Another thing to take care is that the weights can get numerically out of hand if you are dealing w/exponentials, so there may be a need at some point to shift energies by a scalar (if they are used in MetaD or TV style reweighting

anotherjoshsmith commented 6 years ago

The current make_2d_free_energy_surface method (crudely yanked from a previous analysis script) calculates and normalizes weights from a static 'pb.bias' column, then proceeds to create the np.histogram2d and with weights converted to free energy. I just want to refactor this into two functions: one which creates a 'normalized_weights' column from static 'xxxx.bias', and another which creates the plot.

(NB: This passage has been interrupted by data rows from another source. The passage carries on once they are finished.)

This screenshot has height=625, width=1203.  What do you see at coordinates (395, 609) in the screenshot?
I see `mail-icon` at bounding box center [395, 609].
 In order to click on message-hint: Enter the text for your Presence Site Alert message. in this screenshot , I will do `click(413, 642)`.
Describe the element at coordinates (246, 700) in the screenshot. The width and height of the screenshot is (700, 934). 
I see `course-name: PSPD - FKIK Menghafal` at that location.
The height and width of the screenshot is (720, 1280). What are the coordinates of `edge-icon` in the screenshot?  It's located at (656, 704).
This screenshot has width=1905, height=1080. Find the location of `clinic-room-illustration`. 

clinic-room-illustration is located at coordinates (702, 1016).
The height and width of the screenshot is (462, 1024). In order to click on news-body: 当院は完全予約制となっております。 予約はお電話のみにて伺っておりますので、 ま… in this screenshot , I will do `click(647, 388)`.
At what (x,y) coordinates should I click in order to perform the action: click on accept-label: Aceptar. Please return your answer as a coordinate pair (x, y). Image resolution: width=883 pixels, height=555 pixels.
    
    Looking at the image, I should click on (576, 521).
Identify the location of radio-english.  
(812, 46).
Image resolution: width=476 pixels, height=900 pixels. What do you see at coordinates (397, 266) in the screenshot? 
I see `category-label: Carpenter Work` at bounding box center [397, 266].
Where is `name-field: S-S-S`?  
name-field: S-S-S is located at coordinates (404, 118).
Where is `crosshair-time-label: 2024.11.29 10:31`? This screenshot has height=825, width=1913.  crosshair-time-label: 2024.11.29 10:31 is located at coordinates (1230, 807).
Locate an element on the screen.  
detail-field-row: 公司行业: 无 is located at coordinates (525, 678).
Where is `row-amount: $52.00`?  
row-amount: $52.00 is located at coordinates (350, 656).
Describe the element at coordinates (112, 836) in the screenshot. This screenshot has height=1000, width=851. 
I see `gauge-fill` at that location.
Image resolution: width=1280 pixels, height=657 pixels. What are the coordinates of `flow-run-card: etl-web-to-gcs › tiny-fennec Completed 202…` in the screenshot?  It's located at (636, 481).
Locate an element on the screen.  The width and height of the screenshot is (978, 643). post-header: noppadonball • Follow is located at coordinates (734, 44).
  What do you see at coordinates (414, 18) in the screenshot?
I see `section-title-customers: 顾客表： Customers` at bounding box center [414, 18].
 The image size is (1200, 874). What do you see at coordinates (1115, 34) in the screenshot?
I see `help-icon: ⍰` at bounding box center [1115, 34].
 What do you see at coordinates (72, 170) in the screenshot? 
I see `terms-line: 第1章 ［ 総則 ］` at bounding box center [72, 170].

A default 'weights' column is a good idea to open up the possibility of analysis with unbiased trajectories. However, if someone feeds a COLVAR DataFrame based on a biased simulation, but the 'weights' are all 1s , the resultant FES would be "not even wrong" ;) I'd prefer the make_2d_free_energy_surface method throws an error if someone tries to use it without first generating appropriate weights. I can be easily add a default 'weights' = 1 for COLVAR files from unbiased simulations by requesting that the user add an unbiased=True argument to the plm.read_colvar method.

@pfaendtner Do you have a good reference I can check out which discusses the numerical issue and potential fix w/ scalar shift?